● **ACTION ITEM**:
Return, from the material below, each line in which "will" occurs.
Start of RECORD EXTRACTS
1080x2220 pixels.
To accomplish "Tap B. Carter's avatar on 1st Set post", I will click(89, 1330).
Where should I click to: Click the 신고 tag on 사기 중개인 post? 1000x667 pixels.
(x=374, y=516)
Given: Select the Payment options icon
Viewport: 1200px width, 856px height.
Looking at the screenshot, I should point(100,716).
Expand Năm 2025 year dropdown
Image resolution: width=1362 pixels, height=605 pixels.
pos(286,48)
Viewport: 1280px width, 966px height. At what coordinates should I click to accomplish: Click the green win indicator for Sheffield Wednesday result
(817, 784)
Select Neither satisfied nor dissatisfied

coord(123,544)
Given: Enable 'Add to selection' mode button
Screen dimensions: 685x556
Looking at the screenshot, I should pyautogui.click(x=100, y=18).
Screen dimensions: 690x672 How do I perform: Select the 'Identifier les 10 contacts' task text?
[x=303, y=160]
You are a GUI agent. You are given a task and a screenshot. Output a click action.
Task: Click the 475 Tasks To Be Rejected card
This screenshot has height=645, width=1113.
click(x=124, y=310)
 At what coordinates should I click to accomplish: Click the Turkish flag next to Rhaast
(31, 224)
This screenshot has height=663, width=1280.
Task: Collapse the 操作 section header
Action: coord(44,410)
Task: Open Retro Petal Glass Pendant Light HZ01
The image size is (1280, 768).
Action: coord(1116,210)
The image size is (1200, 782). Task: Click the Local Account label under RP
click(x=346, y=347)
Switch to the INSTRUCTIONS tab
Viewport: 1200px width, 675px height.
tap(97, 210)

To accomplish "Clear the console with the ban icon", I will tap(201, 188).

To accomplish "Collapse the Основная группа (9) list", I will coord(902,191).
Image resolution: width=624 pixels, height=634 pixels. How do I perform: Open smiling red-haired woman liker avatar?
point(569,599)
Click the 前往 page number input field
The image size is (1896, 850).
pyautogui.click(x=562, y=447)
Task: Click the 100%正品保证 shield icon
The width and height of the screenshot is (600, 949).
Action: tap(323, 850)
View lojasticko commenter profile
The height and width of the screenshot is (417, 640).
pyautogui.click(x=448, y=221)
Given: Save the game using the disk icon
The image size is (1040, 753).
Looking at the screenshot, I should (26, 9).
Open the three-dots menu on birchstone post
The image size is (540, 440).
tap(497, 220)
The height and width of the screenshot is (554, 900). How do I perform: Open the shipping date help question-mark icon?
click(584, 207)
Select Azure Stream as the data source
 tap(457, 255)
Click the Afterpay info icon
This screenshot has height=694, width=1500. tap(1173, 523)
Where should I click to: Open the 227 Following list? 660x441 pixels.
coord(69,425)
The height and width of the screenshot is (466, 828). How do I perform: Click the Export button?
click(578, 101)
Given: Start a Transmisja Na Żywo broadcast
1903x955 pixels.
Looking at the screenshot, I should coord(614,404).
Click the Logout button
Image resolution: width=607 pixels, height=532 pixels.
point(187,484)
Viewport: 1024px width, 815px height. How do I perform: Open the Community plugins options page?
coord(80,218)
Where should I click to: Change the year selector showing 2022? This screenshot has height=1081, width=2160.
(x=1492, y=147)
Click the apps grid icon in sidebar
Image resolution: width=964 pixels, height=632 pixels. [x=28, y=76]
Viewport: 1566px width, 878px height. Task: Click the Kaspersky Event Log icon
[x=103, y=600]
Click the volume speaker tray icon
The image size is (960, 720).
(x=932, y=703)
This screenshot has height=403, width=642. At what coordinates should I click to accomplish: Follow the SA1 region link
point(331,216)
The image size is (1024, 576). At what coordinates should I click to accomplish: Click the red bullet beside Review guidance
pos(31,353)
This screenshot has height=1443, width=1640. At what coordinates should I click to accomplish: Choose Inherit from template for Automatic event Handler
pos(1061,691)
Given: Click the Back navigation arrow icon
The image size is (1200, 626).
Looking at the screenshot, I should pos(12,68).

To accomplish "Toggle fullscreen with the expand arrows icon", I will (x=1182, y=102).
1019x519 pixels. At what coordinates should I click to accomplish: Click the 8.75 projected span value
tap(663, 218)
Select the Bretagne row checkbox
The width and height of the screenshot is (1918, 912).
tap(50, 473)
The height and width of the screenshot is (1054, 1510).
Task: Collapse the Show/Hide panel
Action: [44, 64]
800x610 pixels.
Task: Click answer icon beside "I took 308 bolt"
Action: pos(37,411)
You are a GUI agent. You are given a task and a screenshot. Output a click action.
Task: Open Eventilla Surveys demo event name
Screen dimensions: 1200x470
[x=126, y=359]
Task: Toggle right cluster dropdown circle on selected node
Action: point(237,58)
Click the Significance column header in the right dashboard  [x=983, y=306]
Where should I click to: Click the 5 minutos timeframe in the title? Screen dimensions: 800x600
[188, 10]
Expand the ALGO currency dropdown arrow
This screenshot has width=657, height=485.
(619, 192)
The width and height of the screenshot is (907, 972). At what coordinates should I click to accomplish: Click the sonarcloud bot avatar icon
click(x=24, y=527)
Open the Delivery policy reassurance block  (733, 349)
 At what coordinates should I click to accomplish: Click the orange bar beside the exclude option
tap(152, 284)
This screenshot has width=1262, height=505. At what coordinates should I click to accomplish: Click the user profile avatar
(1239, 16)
End of RECORD EXTRACTS
● **SOLUTION TO THE EXERCISE**:
To accomplish "Tap B. Carter's avatar on 1st Set post", I will click(89, 1330).
To accomplish "Clear the console with the ban icon", I will tap(201, 188).
To accomplish "Collapse the Основная группа (9) list", I will coord(902,191).
To accomplish "Toggle fullscreen with the expand arrows icon", I will (x=1182, y=102).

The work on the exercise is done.